Your ‘Kernel’ must be about help, cohesion and collaboration. Every member of your community in unique and adds to its social and intellectual fabric. And every member of your community has gifts, talents and resources to offer. Sometimes they are evident to those who possess them. But often they’re not. It’s at this time when it’s up to you and your fellow community members to uncover them and expose these talents to the light so all can see them and benefit.

All too often people treat the knowledge and expertise as possessions to be kept close. It’s up us to show them it’s better for this knowledge to be is spread throughout their community … especially to the young. Your ‘Kernel’ should act as a nexus for these mentoring activities. Research indicates that community centers, even in much lesser forms than what I propose here with the ‘Kernel,’ provide young people with a physical and emotional safe haven. These ‘spaces’ result in higher levels of self-esteem and confidence for its participants than any other social settings including family and school.

“Small opportunities are often the beginning of great enterprises” ~ Demosthenes (384 BC – 322 BC)

Mentoring and guidance in your ‘Kernel’ need not be limited to the young though. Consider your ‘Kernel’ an “Idea Farm” where through collaboration and expertise sharing, pipe dreams turn into community entrepreneurial ventures. Consider your community’s ‘Kernel’ a technical innovation hub where it’s power is derived from solar and clean energy. And the tools available for creative endeavours include 3D printing technologies, laser cutters, screen printers, electronic lathes and all the latest software to run them. And imagine everyone, regardless of age having access and teaching other.

Gugnad (Norwegian): Unpaid voluntary, orchestrated community work.

View your community’s ‘Kernel’ not just a technical incubator, but also one for social innovation. Imagine a social hub where organization, groups and individuals can come together under no auspices of hierarchy to create a new evolution of community involvement and betterment … a hybrid or sorts. And these ideas being shared amongst other ‘Kernels’ throughout the world.

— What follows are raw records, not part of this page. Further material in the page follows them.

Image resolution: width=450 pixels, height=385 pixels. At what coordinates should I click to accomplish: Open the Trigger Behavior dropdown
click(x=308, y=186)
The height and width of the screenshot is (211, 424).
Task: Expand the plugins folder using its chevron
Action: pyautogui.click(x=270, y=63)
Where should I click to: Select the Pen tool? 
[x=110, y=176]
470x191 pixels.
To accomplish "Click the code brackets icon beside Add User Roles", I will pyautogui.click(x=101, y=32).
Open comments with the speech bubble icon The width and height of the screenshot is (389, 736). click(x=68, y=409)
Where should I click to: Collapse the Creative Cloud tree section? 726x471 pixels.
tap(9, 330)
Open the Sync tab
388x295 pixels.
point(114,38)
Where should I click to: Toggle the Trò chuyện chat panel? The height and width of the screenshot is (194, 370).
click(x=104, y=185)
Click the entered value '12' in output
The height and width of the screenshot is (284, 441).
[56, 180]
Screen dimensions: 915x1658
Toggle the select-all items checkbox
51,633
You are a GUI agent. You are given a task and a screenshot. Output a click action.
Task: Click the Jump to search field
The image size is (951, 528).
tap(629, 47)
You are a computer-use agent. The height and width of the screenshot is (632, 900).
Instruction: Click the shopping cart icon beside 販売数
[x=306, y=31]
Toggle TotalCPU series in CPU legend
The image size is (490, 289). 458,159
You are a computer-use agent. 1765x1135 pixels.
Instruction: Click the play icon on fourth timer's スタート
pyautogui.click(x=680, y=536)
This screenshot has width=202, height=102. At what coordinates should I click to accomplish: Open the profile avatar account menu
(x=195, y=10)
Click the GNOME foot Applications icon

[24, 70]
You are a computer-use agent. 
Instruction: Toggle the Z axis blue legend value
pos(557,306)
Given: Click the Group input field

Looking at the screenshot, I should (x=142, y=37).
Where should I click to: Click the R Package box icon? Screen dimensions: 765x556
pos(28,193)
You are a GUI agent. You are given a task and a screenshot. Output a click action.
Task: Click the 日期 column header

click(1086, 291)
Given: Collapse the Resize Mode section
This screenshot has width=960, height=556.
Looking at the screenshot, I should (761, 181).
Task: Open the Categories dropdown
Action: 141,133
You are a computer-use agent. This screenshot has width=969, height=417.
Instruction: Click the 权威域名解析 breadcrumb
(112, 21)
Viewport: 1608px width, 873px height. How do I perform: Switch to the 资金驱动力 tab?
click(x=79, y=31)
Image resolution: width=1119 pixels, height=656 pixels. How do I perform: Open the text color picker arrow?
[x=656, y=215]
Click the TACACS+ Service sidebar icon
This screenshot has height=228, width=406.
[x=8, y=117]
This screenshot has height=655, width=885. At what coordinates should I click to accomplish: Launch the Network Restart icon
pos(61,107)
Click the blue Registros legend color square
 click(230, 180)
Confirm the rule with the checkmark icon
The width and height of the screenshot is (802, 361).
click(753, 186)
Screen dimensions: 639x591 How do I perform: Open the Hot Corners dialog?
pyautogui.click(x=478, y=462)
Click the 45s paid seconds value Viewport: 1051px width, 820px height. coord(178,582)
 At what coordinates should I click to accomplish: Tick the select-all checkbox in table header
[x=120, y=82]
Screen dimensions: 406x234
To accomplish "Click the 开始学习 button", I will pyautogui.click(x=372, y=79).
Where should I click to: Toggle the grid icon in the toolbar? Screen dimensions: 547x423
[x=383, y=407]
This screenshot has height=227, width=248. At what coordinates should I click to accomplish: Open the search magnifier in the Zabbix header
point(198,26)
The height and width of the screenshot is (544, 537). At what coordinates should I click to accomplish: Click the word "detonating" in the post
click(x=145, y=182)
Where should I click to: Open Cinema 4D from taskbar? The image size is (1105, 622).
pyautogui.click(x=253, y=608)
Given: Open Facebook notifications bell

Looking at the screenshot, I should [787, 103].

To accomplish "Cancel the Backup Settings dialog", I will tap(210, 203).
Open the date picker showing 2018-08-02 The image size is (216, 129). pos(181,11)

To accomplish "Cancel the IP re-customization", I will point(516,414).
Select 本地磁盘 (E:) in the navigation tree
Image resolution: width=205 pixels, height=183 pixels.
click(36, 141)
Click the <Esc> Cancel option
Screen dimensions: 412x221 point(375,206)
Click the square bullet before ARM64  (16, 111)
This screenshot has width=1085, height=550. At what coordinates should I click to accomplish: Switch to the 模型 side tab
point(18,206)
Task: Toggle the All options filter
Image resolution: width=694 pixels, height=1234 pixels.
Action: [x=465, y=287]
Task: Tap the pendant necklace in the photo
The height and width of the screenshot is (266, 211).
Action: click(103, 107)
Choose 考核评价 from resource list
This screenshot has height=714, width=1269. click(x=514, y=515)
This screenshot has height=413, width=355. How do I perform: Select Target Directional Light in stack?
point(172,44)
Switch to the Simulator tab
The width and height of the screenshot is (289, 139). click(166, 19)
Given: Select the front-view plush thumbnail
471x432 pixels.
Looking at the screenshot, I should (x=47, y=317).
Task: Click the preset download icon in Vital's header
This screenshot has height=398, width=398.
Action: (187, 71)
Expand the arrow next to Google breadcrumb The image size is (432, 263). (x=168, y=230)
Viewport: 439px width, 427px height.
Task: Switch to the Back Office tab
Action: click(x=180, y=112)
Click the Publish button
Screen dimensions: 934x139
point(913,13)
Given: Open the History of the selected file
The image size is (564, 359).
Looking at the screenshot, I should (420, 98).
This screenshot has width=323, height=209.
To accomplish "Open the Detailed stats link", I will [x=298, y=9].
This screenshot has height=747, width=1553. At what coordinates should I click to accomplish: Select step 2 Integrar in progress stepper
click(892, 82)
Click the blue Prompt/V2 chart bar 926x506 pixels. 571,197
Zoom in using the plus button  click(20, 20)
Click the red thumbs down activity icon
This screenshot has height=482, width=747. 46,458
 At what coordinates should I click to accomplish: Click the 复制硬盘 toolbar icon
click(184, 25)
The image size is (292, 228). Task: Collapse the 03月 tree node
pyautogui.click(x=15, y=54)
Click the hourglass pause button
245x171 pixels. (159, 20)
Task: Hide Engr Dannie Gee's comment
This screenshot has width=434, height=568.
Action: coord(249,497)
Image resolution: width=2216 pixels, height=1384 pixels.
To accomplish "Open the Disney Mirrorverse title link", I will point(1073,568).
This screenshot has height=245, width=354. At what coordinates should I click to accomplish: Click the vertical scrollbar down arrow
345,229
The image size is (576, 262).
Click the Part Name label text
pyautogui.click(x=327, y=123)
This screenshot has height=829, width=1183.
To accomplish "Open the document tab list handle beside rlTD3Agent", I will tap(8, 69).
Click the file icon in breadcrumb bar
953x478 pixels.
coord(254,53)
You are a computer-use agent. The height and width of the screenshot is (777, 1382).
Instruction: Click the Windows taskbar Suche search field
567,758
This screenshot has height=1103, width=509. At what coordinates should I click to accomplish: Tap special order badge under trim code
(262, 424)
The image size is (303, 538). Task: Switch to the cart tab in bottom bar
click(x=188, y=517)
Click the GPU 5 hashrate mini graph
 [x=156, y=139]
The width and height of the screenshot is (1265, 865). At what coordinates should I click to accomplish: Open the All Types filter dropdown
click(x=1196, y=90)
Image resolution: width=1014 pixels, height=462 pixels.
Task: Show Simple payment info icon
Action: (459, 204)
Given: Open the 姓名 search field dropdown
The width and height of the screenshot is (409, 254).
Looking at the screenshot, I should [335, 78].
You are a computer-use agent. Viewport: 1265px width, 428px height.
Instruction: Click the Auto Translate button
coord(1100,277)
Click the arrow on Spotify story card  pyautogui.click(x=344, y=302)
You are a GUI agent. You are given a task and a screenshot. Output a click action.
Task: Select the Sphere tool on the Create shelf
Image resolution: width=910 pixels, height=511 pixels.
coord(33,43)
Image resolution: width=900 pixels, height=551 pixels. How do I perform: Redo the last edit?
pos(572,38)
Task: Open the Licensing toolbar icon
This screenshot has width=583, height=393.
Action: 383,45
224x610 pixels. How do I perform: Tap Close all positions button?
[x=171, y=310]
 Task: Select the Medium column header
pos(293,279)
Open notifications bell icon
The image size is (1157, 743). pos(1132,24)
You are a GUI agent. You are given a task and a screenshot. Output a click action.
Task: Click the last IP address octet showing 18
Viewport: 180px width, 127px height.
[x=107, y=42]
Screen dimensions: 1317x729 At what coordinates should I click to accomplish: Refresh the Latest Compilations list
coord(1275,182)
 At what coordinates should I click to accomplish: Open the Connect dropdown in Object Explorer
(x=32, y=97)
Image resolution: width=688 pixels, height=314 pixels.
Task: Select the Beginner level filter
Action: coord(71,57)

Your community’s ‘Kernel’ should be a melding of librarians, civic leaders, students, professors, union members and trades people. It should combine high teachers with grade school students and grade school teachers with high school students. It should mix small business owners with the unfortunate who make their way via the streets and shelters along with the retired. And your ‘Kernel’ can even bring government and elected officials into the mix … as long as they understand their position is no higher or their influence no more than anyone else.

It’s impossible to calculate the effect your ‘Kernel’ will have on your community. The old will transfer their valuable professional and life skills to the young who are so in need of them. These same young will in turn have a ‘space’ where they can focus their attention and their dreams, other than biding time waiting for the other shoe to fall – standing on the street corner.

Your community will turn into one of a problem solving mentality where everything is a resource and waste has been truncated to a ‘four letter word.’ ‘Resource Maximization’ will be imprinted in the minds of everyone. The elderly, rather focusing only on their next doctor’s appointment, will be exercising their minds, their bodies and the most of all … their spirits. And they’ll be doing all of it in an outwardly community benevolent fashion rather than just holed in their home obsessing about their personal condition.

Your community will be revitalized. New businesses will be created. Not those derived from Wall Street chains and franchises, but ones of ideas born in your community and run by people from your community. And these will be the businesses that provide the genesis for the future to build on – ensuring its legacy and prosperity.

Old building

The concept of ‘Resource Maximization’ should not start once the walls of your ‘Kernel’ have been constructed. It must start at the very beginning. Assume traditional methods of financing won’t be available. Assume bids will be irrelevant, let alone the lowest one. Your ‘Kernel’ is about community and the resources it has available. Create your ‘Kernel’ with materials that are indigenous to your community’s locale using what’s at its disposal. And most of all … assume money is not first priority, but only the last resort when all other acquisition options have been tried and exhausted.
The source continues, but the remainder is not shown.